[EXERCISE INPUTS Boundary: Start]

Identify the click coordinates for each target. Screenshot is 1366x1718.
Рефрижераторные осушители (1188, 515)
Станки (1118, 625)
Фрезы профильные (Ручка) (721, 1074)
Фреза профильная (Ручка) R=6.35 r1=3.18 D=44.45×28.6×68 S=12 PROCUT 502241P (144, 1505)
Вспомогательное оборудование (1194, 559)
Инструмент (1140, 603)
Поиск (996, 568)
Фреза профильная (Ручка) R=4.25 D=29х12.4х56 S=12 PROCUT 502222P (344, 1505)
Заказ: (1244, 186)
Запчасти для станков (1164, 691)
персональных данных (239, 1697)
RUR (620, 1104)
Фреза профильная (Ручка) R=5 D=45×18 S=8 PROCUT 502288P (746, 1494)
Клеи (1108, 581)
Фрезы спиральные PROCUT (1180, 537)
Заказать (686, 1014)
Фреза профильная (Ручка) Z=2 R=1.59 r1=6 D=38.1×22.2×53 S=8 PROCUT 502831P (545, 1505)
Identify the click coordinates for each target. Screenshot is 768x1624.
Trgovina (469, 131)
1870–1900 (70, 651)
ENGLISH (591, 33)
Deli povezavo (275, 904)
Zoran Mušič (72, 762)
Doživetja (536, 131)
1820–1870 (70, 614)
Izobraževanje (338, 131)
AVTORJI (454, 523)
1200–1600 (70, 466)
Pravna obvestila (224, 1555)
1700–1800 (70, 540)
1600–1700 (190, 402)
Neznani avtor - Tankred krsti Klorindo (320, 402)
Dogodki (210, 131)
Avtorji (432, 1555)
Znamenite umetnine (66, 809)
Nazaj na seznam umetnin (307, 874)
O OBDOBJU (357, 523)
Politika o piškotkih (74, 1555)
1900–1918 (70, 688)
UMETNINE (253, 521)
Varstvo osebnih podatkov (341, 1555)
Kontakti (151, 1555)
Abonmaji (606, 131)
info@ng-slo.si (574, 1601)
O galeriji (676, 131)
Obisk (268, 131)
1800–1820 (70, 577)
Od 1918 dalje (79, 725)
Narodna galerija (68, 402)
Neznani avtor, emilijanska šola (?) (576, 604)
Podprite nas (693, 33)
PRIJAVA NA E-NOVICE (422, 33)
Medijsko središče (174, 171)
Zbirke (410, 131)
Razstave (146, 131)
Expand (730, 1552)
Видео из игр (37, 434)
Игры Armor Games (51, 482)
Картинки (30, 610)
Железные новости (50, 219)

[EXERCISE INPUTS Boundary: End]

Your job is to retype all of the material exactly.

TASK OUTPUT |
Identify the click coordinates for each target. Screenshot is 1366x1718.
Рефрижераторные осушители (1188, 515)
Станки (1118, 625)
Фрезы профильные (Ручка) (721, 1074)
Фреза профильная (Ручка) R=6.35 r1=3.18 D=44.45×28.6×68 S=12 PROCUT 502241P (144, 1505)
Вспомогательное оборудование (1194, 559)
Инструмент (1140, 603)
Поиск (996, 568)
Фреза профильная (Ручка) R=4.25 D=29х12.4х56 S=12 PROCUT 502222P (344, 1505)
Заказ: (1244, 186)
Запчасти для станков (1164, 691)
персональных данных (239, 1697)
RUR (620, 1104)
Фреза профильная (Ручка) R=5 D=45×18 S=8 PROCUT 502288P (746, 1494)
Клеи (1108, 581)
Фрезы спиральные PROCUT (1180, 537)
Заказать (686, 1014)
Фреза профильная (Ручка) Z=2 R=1.59 r1=6 D=38.1×22.2×53 S=8 PROCUT 502831P (545, 1505)
Identify the click coordinates for each target. Screenshot is 768x1624.
Trgovina (469, 131)
1870–1900 (70, 651)
ENGLISH (591, 33)
Deli povezavo (275, 904)
Zoran Mušič (72, 762)
Doživetja (536, 131)
1820–1870 (70, 614)
Izobraževanje (338, 131)
AVTORJI (454, 523)
1200–1600 (70, 466)
Pravna obvestila (224, 1555)
1700–1800 (70, 540)
1600–1700 (190, 402)
Neznani avtor - Tankred krsti Klorindo (320, 402)
Dogodki (210, 131)
Avtorji (432, 1555)
Znamenite umetnine (66, 809)
Nazaj na seznam umetnin (307, 874)
O OBDOBJU (357, 523)
Politika o piškotkih (74, 1555)
1900–1918 (70, 688)
UMETNINE (253, 521)
Varstvo osebnih podatkov (341, 1555)
Kontakti (151, 1555)
Abonmaji (606, 131)
info@ng-slo.si (574, 1601)
O galeriji (676, 131)
Obisk (268, 131)
1800–1820 (70, 577)
Od 1918 dalje (79, 725)
Narodna galerija (68, 402)
Neznani avtor, emilijanska šola (?) (576, 604)
Podprite nas (693, 33)
PRIJAVA NA E-NOVICE (422, 33)
Medijsko središče (174, 171)
Zbirke (410, 131)
Razstave (146, 131)
Expand (730, 1552)
Видео из игр (37, 434)
Игры Armor Games (51, 482)
Картинки (30, 610)
Железные новости (50, 219)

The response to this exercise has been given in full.